[What you will do]: Please reproduce the entries in full. Keep every character the same.

================

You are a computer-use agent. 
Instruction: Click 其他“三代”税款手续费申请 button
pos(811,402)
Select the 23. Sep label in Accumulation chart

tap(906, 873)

================

[Result of this task]:
You are a computer-use agent. 
Instruction: Click 其他“三代”税款手续费申请 button
pos(811,402)
Select the 23. Sep label in Accumulation chart

tap(906, 873)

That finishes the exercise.